Норд-остовый ветер еще дышал иногда неожиданным теплом, но высокие волны были холодны и сердиты, они разбивались о прибрежные камни со стоном и грохотом, швыряя вверх, к серому небу, пену и густые, тоже серые, брызги.

Юрий и Поля сидели на своем обычном месте и разговаривали с чувством неловкости или, может быть, даже вины. На это были причины. Странно как-то сложились их отношения.

Девушка куталась в легкое пальтишко и, не глядя на Юрия, расспрашивала о его служебных делах, словно это беспокоило ее больше всего.

— Почему молчишь? Почему ты ничего не рассказываешь?

— Кому? — спросил Юрий, не отрывая глаз от серой гривастой волны, катившейся на берег.

— Всем нам. Мне. А может, и себе самому. И это меня пугает…

— А почему ты думаешь, что я и с тобой играю в молчанку? — Он повернулся к ней неожиданно резко, и лицо его вмиг заострилось. В глазах вспыхнула злость. — Ты в душу мою заглядывала? Ты знаешь, что там творится?

Поля подняла голову, глаза их встретились.

— Понимаю, тебе тяжело. Все мы это понимаем. И дядя Федор, и тетя Марина. Но если ты нам ничего не говоришь, и себе не все до конца договариваешь… А ведь живешь ты среди добрых людей…

Оба они были взволнованы.

— Собственно, что ты от меня хочешь? Чтобы я себя распинал, выворачивал наизнанку? И только этим жил?

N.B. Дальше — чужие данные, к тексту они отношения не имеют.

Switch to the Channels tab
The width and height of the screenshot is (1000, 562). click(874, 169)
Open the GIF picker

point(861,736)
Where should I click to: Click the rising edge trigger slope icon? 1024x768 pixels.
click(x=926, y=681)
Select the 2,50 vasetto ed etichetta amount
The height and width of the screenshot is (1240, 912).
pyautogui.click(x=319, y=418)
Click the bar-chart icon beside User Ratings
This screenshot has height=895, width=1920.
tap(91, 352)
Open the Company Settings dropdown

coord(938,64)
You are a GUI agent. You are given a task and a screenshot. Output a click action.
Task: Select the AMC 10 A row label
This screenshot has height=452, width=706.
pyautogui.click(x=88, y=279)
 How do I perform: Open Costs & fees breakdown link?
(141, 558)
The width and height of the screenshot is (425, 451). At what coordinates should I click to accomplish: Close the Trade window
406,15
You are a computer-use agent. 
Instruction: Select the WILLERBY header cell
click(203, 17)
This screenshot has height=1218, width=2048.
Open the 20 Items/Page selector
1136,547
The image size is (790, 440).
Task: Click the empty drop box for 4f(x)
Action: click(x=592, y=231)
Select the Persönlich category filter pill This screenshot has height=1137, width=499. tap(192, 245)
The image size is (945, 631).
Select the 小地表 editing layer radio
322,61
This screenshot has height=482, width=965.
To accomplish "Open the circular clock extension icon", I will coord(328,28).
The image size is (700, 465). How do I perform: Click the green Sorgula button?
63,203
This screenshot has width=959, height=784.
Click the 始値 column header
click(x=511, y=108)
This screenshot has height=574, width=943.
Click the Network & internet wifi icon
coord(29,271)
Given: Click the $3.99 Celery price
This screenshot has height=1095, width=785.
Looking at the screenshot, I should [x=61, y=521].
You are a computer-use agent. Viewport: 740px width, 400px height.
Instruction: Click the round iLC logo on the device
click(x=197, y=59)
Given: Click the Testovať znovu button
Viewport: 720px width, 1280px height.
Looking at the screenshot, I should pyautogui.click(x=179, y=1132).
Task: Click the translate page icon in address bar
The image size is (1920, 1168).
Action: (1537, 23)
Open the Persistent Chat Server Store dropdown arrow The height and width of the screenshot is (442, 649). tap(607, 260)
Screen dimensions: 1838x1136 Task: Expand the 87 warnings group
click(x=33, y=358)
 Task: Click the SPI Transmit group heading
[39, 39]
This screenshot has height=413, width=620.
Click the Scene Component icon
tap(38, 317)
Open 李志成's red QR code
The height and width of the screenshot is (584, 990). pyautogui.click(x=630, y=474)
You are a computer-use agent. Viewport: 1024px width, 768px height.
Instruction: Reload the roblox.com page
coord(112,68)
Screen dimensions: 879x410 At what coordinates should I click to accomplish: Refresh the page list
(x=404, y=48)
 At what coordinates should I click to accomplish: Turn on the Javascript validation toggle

— Вот-вот, в этом-то и дело. В этом ты весь… Мне твоя мама рассказывала. Рос ты, как говорят, в шелковых пеленках, хоть и без отца. Все тебе давалось легко. Во всем — полная независимость. Как же — сын героя! Ну и что из того, что сын героя? Чем гордиться? Вокруг тебя много героев, даже у тебя на корабле, а ты их не замечаешь. Потому что собственное «я» держит тебя в плену. Отсюда и история с Соляником, и авария в море…

Юрий стремительно поднялся:

— Хватит! Наговорились! — и начал застегивать шинель. Не торопился, ждал, что Поля опомнится, загладит резкость сказанного, но она произнесла еще жестче:

— Ну, что ж, хватит так хватит… — И тоже поднялась с камня. — Если то, что с тобой произошло, ничему тебя не научило и мои слова до тебя не доходят, то думай сам… Сам…

Она не захотела, чтобы Юрий ее провожал. А он не очень-то и напрашивался. Оставшись один, перебирал в памяти сказанное Полей.

«И правда, и неправда в ее словах, — думал Юрий. — Да, я не кричу на всех перекрестах о том, что произошло во время последнего похода, о том, что пережил, передумал и какие выводы для себя сделал, да это и не обязательно. Словами этого не передать. Не казнить себя надо, а делом доказать, чего я стою».

Он долго пробыл на берегу, слушая шум моря, не знавшего теперь покоя ни днем, ни ночью.

«Глубокая осень, — подумал Юрий. — Еще неделю, и на корабль придет новое пополнение…».

И так заторопился, будто молодые матросы уже прибыли.

Загрузка...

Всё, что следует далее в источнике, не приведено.